■ Task prompt ■
Give back exactly the lines spanning from the one containing "Instagram (410, 1297)" to the final line of the records below, and no others.

──────────────────────────────

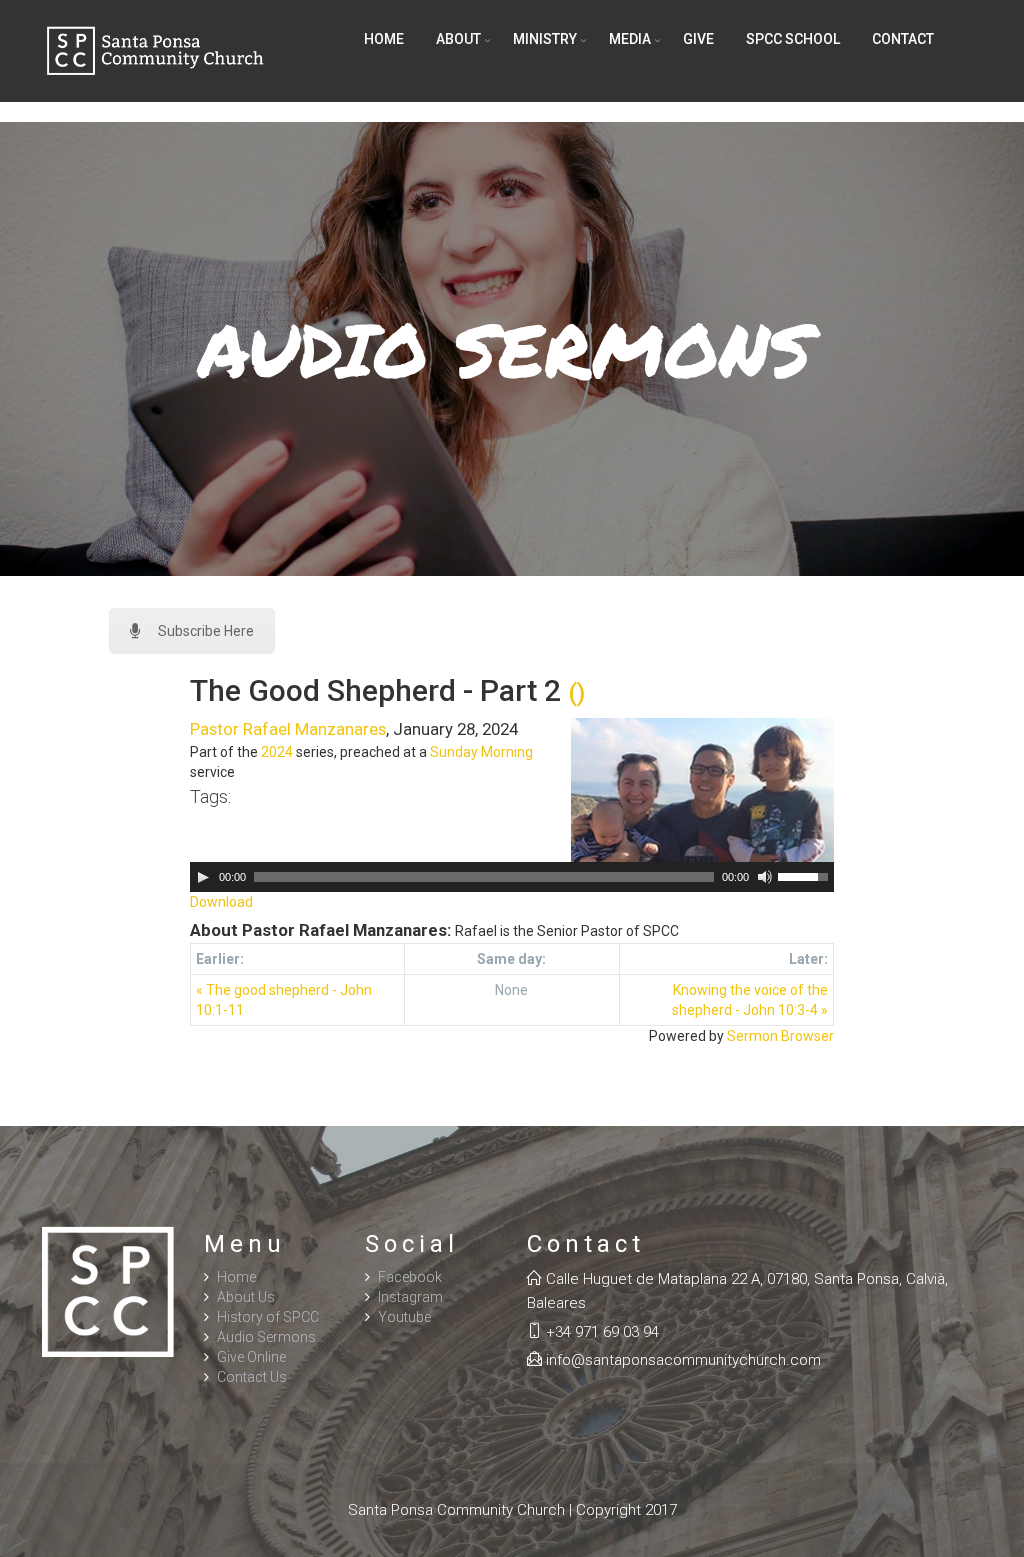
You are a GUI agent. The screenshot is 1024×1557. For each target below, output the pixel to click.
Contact (903, 39)
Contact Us (252, 1377)
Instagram (410, 1297)
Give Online (251, 1357)
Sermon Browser (780, 1036)
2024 (277, 752)
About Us (246, 1297)
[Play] (203, 877)
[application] (512, 877)
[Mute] (765, 877)
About (458, 39)
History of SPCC (268, 1317)
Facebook (410, 1277)
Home (384, 39)
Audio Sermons (266, 1337)
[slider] (806, 875)
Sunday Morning (481, 752)
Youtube (404, 1317)
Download (221, 902)
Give (698, 39)
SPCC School (793, 39)
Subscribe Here (206, 631)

──────────────────────────────

■ Answer space ■
Instagram (410, 1297)
Give Online (251, 1357)
Sermon Browser (780, 1036)
2024 (277, 752)
About Us (246, 1297)
[Play] (203, 877)
[application] (512, 877)
[Mute] (765, 877)
About (458, 39)
History of SPCC (268, 1317)
Facebook (410, 1277)
Home (384, 39)
Audio Sermons (266, 1337)
[slider] (806, 875)
Sunday Morning (481, 752)
Youtube (404, 1317)
Download (221, 902)
Give (698, 39)
SPCC School (793, 39)
Subscribe Here (206, 631)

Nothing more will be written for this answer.